Instructions:
**A.** Repeat everything in the tech news excerpt from "IDE extension supports" down to "executing code tests.".
**B.** In the tech news excerpt, which editors does the IDE extension support?

Reading passage:
******************************
IDE extension supports VS Code, Cursor, and Windsurf for editing and previewing changes locally.
Users can now log in with ChatGPT across CLI, IDE extension, and Codex web, skipping manual API key setup.
Local-cloud handoff lets you work with Codex locally, push tasks to the cloud to finish asynchronously, and then resume in IDE through Codex web.
GitHub integration enables automatic reviews of pull requests or @codex mentions, validating changes by comparing against intent, analyzing dependencies, and executing code tests.
CLI rebuilt with GPT-5 brings agent-style coding, redesigned UI, fresh commands, bug fixes, plus support for image inputs, queued messages, approval modes, lists, and web search.
Usage levels: 30-150 messages per 5 hours for standard plans, 300-1,500 for Pro, with higher temporary limits on cloud tasks.
About usage limits, as per OpenAI
Average Plus/Team users can send 30-150 messages every 5 hours
Average Pro users can send 300-1,500 messages every 5 hours
🥊 Elon Musk's xAI sues Apple and OpenAI over AI competition, App Store rankings
xAI is suing OpenAI and Apple, saying their deal to bake OpenAI into Apple’s software illegally locks up smartphones and chatbots, and it wants that deal unwound plus billions in damages.
The core claim is a conspiracy to monopolize where Apple’s control over iPhone distribution and defaults allegedly props up OpenAI’s lead in consumer chatbots.
******************************
Information supplied:
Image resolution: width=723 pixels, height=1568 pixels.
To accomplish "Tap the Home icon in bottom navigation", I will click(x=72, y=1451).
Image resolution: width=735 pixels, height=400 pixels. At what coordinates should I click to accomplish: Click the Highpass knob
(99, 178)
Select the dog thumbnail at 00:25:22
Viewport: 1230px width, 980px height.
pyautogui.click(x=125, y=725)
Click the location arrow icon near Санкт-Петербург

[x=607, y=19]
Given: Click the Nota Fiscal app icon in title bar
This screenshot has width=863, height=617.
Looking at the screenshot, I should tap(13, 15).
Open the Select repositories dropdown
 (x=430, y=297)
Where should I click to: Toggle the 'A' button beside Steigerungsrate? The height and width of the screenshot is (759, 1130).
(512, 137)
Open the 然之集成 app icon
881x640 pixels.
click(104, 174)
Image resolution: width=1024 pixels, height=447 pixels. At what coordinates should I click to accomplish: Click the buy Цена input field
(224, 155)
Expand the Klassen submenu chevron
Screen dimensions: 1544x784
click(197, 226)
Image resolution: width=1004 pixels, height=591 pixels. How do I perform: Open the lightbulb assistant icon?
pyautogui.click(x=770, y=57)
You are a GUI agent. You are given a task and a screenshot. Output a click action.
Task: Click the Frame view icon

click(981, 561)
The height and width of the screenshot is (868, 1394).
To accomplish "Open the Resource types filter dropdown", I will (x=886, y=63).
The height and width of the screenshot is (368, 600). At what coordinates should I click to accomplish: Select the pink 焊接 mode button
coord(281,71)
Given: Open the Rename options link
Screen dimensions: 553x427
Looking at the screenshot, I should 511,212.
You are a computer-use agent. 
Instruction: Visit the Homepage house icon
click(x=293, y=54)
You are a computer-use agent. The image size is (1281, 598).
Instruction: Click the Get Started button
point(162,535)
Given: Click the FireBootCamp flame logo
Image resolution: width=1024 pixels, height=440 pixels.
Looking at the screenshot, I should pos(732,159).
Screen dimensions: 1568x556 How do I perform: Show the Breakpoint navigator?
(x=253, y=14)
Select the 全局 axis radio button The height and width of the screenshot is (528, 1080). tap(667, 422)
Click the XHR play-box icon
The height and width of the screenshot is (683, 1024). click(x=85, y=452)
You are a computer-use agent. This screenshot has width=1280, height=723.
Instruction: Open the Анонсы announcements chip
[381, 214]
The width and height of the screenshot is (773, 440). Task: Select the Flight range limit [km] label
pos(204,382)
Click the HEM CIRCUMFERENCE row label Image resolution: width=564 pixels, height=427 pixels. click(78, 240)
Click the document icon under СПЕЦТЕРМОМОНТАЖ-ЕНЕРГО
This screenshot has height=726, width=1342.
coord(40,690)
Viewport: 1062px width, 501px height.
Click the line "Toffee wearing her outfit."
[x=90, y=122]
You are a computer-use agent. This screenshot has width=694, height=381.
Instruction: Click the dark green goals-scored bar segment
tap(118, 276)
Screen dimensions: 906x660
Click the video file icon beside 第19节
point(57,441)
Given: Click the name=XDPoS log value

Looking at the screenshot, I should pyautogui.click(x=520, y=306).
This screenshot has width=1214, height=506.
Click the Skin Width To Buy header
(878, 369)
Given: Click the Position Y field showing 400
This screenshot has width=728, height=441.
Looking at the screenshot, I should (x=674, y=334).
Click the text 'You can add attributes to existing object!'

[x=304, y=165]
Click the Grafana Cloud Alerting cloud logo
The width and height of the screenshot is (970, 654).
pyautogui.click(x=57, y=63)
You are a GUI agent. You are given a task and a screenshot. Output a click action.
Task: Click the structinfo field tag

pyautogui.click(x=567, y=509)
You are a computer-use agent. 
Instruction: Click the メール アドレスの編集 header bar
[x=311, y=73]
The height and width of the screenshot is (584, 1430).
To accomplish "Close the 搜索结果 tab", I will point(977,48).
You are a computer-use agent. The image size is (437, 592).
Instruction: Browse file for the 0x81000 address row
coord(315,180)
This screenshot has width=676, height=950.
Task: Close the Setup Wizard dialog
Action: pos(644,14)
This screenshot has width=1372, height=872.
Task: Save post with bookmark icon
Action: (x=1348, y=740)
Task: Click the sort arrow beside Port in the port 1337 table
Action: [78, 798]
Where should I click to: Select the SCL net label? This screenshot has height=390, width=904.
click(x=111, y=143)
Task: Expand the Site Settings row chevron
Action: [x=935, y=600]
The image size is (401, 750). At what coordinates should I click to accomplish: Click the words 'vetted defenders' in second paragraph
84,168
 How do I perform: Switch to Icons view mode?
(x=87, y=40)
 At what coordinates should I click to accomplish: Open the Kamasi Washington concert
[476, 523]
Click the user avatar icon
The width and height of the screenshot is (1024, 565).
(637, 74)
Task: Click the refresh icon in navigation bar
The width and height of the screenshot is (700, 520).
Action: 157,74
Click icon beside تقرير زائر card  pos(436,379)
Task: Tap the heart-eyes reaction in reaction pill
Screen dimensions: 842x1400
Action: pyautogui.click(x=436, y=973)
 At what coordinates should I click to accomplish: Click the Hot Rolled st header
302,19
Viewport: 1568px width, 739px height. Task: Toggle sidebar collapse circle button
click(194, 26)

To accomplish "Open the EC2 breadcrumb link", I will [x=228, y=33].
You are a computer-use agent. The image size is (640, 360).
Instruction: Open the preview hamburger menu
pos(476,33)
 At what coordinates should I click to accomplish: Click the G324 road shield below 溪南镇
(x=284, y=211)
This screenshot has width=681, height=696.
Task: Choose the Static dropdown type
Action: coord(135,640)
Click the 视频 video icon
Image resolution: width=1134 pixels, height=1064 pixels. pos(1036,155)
******************************
Your written answers:
**A.**
IDE extension supports VS Code, Cursor, and Windsurf for editing and previewing changes locally.
Users can now log in with ChatGPT across CLI, IDE extension, and Codex web, skipping manual API key setup.
Local-cloud handoff lets you work with Codex locally, push tasks to the cloud to finish asynchronously, and then resume in IDE through Codex web.
GitHub integration enables automatic reviews of pull requests or @codex mentions, validating changes by comparing against intent, analyzing dependencies, and executing code tests.

**B.** VS Code, Cursor, and Windsurf.